Please select every line of the rows below that contains the string "button". Case counts.
═════ THE INPUT
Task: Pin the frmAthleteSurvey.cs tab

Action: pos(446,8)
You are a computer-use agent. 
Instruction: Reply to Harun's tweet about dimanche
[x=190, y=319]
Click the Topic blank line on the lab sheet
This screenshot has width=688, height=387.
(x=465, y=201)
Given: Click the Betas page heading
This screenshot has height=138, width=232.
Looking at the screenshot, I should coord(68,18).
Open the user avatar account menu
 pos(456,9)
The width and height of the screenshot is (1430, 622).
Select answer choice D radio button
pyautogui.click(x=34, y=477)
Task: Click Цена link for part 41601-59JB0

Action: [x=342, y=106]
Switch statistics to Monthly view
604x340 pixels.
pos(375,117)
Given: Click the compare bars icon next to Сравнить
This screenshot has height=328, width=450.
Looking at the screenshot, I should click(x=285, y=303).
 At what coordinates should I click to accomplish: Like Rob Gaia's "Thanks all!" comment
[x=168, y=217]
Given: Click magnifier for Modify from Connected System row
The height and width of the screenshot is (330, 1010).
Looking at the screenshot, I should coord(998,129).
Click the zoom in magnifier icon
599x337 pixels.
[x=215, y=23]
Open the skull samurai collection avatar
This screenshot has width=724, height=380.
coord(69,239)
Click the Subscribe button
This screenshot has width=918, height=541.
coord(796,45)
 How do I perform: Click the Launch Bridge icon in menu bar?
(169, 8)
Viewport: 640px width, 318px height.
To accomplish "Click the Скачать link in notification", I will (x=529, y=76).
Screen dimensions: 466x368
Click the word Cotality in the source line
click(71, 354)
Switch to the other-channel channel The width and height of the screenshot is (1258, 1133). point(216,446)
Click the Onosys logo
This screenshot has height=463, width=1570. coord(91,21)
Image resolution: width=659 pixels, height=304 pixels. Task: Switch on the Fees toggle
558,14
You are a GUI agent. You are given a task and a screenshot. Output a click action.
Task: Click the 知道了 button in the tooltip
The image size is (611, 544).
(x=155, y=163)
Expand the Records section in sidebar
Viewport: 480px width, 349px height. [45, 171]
══════════
• [OUTPUT BELOW]:
Select answer choice D radio button
Click the Subscribe button
Task: Click the 知道了 button in the tooltip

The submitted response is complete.